Vous en avez un ou on vous en donne un ?
Si vous choisissez malgré tout de l’utiliser, réduisez les risques au strict minimum : jamais dans un logement avec escalier accessible, jamais sans un adulte dans la même pièce, sur des périodes très courtes, loin de la cuisine et de tout ce qui pend ou chauffe. Et si l’engin est ancien, vérifiez son état : les modèles d’occasion très datés cumulent les défauts.
Chaque enfant évolue à son rythme : si vous vous posez des questions sur la motricité de votre bébé, parlez-en à votre pédiatre ou à votre médecin, qui suit son développement au fil des consultations.

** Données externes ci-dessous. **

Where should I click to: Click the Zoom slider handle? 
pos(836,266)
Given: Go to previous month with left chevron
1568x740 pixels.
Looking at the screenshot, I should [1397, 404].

À quel âge peut-on mettre bébé dans un trotteur ?
La vraie réponse des professionnels est : idéalement jamais. Les notices indiquent « dès que l’enfant tient assis », mais l’âge n’enlève rien aux deux problèmes de fond, les accidents et l’absence de bénéfice.
Pourquoi le trotteur est-il interdit au Canada ?
Santé Canada a interdit la vente, l’importation et même la revente d’occasion des trotteurs en 2004, après des années de recensement d’accidents, notamment des chutes dans les escaliers avec traumatismes crâniens.
Le trotteur retarde-t-il vraiment la marche ?
Ce qui est établi, c’est qu’il ne l’accélère pas ; certains travaux suggèrent un léger retard chez les gros utilisateurs. Dans le doute, le sol libre fait mieux que l’engin.
À quel âge bébé marche-t-il ?
En moyenne entre 10 et 18 mois, avec de grandes variations parfaitement normales. C’est le pédiatre, au fil du suivi, qui juge si un bilan est utile — pas le calendrier.